Quote the JavaScript parsing text below word for word, starting with "As shown in" and going on through "to analyze code.".

__EXTRACT TO READ__
-.-.-

As shown in the result, the result of lexical analysis is token, while the grammatical analysis result is already the result of statements.

Why does ESLint encapsulate an espree on top of the Acorn? It is because the earliest ESLint depended on esprima. There are incompatibilities between the two, and ESLint requires more information to analyze code.

The Basic Operation of Babel

The last one was an amazing tool named Babel, with good two-way support, although it is not a default of ESLint.

Babel Parser

The amazing tool Babel can also be configured as the mode that only accepts the AST:

const code2 = 'function greet(input) {return input ?? "Hello world";}';

const babel = require("@babel/core");
result = babel.transformSync(code2, { ast: true });

console.log(result.ast);

The output result is listed below:

Node {
  type: 'File',
  start: 0,
  end: 54,
  loc: SourceLocation {
    start: Position { line: 1, column: 0 },
    end: Position { line: 1, column: 54 },
    filename: undefined,
    identifierName: undefined
  },
  errors: [],
  program: Node {
    type: 'Program',
    start: 0,
    end: 54,
    loc: SourceLocation {
      start: [Position],
      end: [Position],
      filename: undefined,
      identifierName: undefined
    },
    sourceType: 'module',
    interpreter: null,
    body: [ [Node] ],
    directives: [],
    leadingComments: undefined,
    innerComments: undefined,
    trailingComments: undefined
  },
  comments: [],
  leadingComments: undefined,
  innerComments: undefined,
  trailingComments: undefined
}

We can also use the babel.parseSync method only to read an AST:

result2 = babel.parseSync(code2);
console.log(result2);

We can also use the parser package:

const babelParser = require('@babel/parser');
console.log(babelParser.parse(code2, {}));

Babel Traverser

Acorn has a special traverser package, and Babel is not to be outdone. Babel provides the @babel/traverse package to help traverse an AST.

-.-.-

__RECORDS PROVIDED__
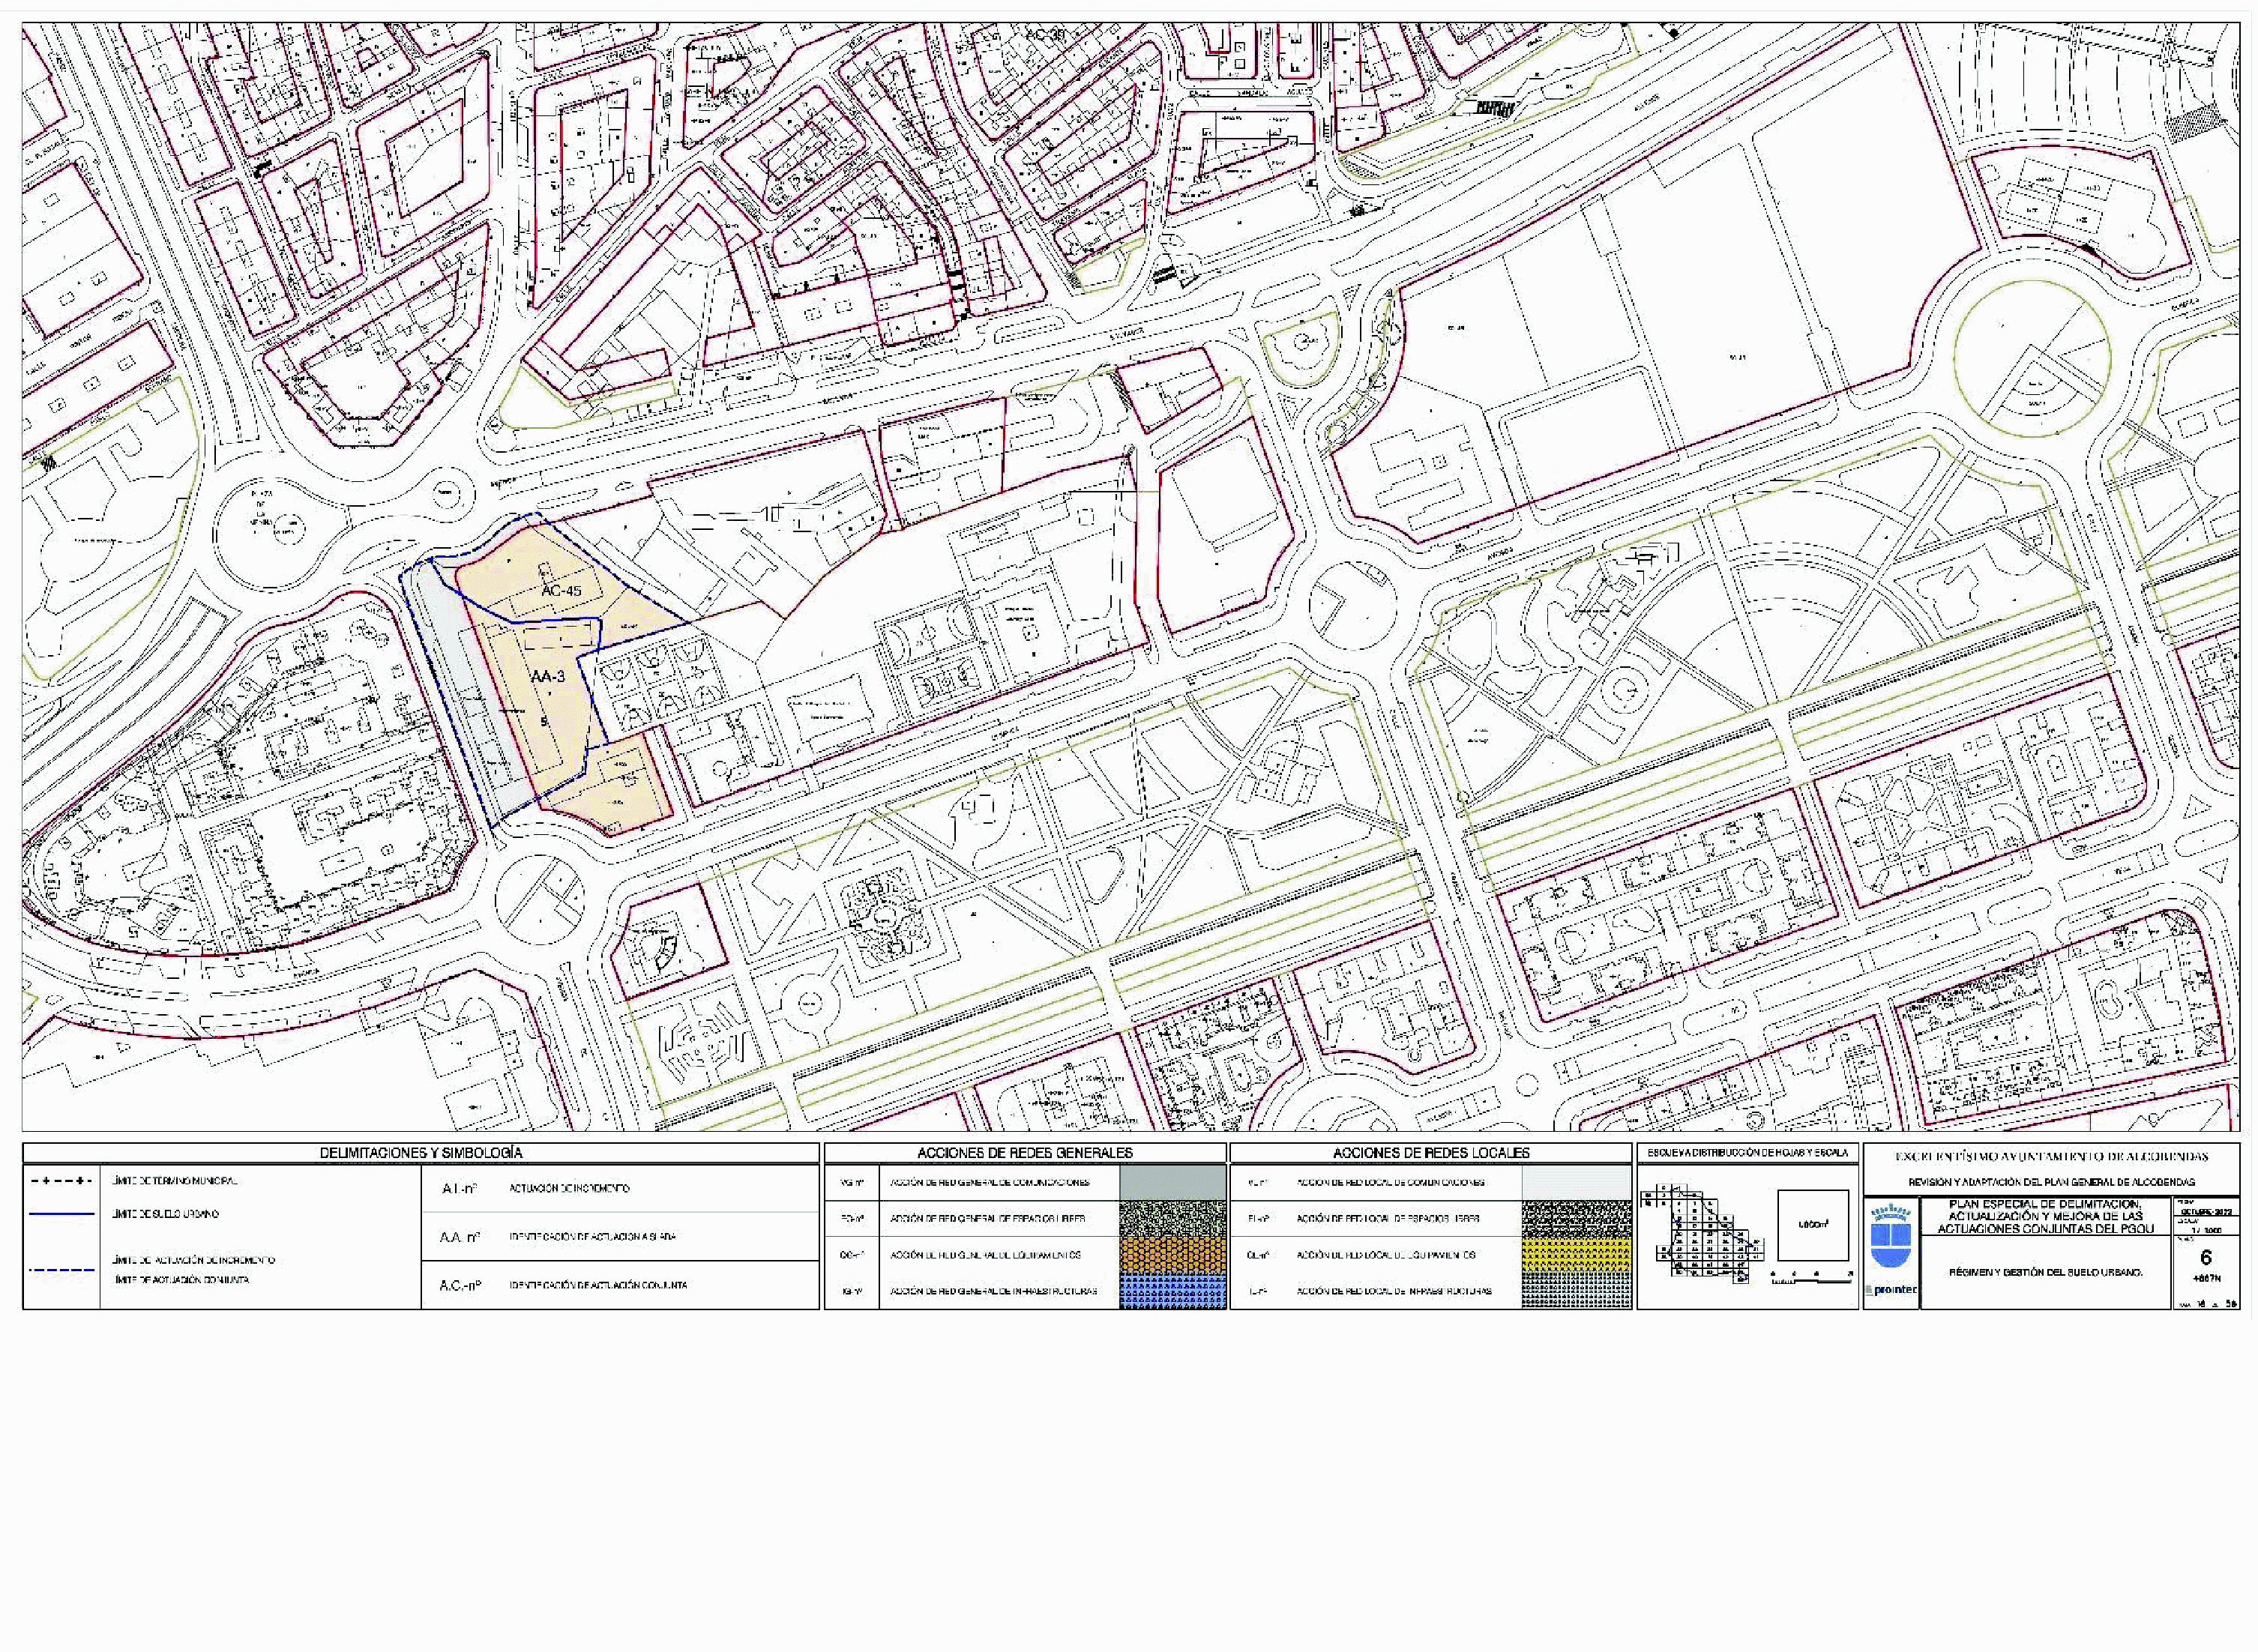Click the DELIMITACIONES Y SIMBOLOGÍA legend header
This screenshot has height=1652, width=2258.
[421, 1153]

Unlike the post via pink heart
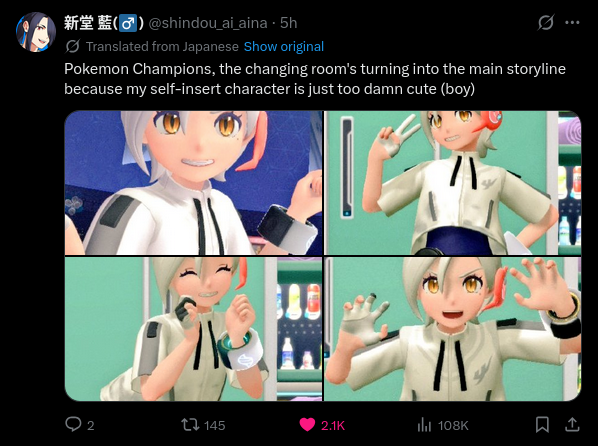tap(307, 425)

-.-.-

__RESULT OF THIS TASK__
As shown in the result, the result of lexical analysis is token, while the grammatical analysis result is already the result of statements.

Why does ESLint encapsulate an espree on top of the Acorn? It is because the earliest ESLint depended on esprima. There are incompatibilities between the two, and ESLint requires more information to analyze code.